Slow Internet/Disconnections on PPPoE

Guys...I am really sorry...You are right. The picture is completely wrong. I didn't notice it till now. (It is a DLink DSL-30CF)

It is Line => Splitter => Modem (Output1) / Telephone (Output2)


My Apologies again

Openwrt if very stable on a VDSL line in my many years of using it. From your description you may have a line issue and/or a modem failing.

I am suspecting the modem here to be honest, But I have no idea how to make sure of this. This problem has started to happen 2 weeks ago. I have been using openwrt over 6 months now without any problem. . Perhaps there is a problem with the configuration on the openwrt side, too? I doubt it but I don't want to eliminate the possibility either.

Check modem logs to start with.

No problem with the logs expect a rare (ERROR_NO_CARRIER) event and I am troubleshooting it at the moment.

Is the modem supplied by your ISP? If not, it's firmware may not be compatible. Wrong annex or other issue

Yes. It is the modem supplied by my ISP with their firmware running.

INFORMATION SUPPLIED:
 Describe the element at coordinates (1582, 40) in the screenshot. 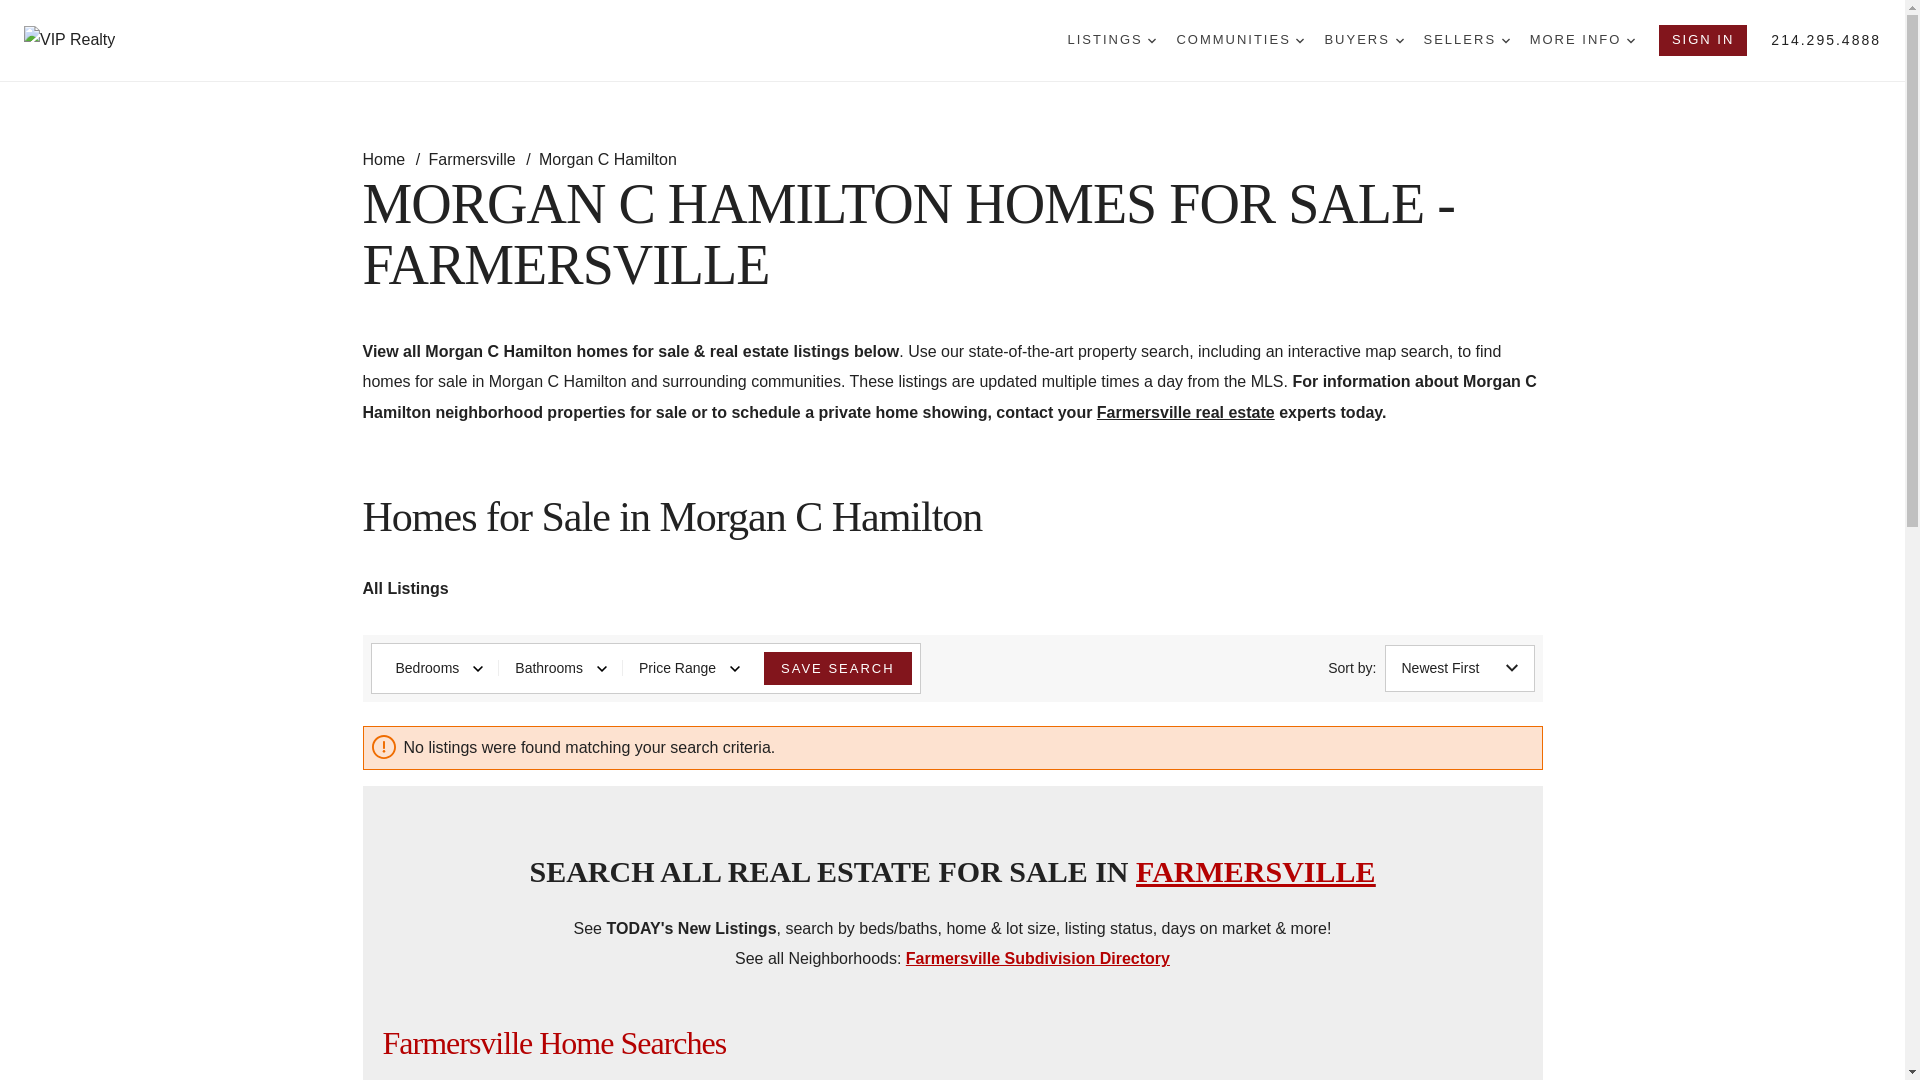

I see `MORE INFO DROPDOWN ARROW` at that location.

WORK TO DO:
[A] According to the PPPoE disconnection thread, how long has OpenWrt been in use without any problem?
[B] Please continue the PPPoE disconnection thread from its last reply.
You can set the data aside; it isn't needed here.

ANSWERS GIVEN:
[A] Over 6 months.

[B]
The first step then is to configure it as a router and have it manage the PPPoE connection. If you can prove the instability that way, you can blame the ISP and get a new modem from them.

I think you should check the adsl splitter first to make sure it's not bad.
By my experience of using adsl many years ago, the first bad thing after many years of use is the adsl splitter.
You can check by disconnecting all the telephones, connecting the phone line wired directly to the modem, and see if the problem still exists.

An update
The problems are not happening with the provided ISP router. Got back to OpenWRT and it is still happening. I can also confirm that it is happening with someone else using LEDE on WRT3200ACM. He told me he also noticed getting a different tone lately, since this problem has started to happen. I have been into loops with the ISP Customer Service telling me, no configuration changes have been made. Do you think the ISP is pushing new configurations silently to fight the use of Custom Routers?! and What different settings may I fiddle with?
I have set LCP echo failure threshold / LCP echo interval
to 5 /5 and completely deleted WAN6 interface and disabled all settings related to IPv6. Still under testing, but getting alot of this error in the log
daemon.err dnsmasq[3638]: failed to send packet: Permission denied

Could this be related: PPPoE disconnects every few hours ?

I doubt, the simptoms are totally different.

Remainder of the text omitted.